**Aufgabenstellung:**
Wandle die Einträge in eine CSV-Datei mit den zwei Spalten „Text“ und „Antwort“ um, eine Zeile pro Eintrag, jedes Feld in Anführungszeichen und mit Leerzeichen statt Zeilenumbrüchen. Beginne am Anfang der Einträge und höre nach der Zeile auf, die "insert-dropdown-icon: ▾ is" enthält.
::::
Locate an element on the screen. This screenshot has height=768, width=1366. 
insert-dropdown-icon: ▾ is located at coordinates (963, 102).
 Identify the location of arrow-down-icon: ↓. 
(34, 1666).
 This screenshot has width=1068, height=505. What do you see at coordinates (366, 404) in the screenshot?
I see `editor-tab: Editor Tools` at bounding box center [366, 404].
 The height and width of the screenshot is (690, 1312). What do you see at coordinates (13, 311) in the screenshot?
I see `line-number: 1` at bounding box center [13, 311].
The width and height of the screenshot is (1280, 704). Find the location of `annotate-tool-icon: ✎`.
::::
**Erwartete Antwort:**
Text,Antwort
"Locate an element on the screen. This screenshot has height=768, width=1366.","insert-dropdown-icon: ▾ is located at coordinates (963, 102)."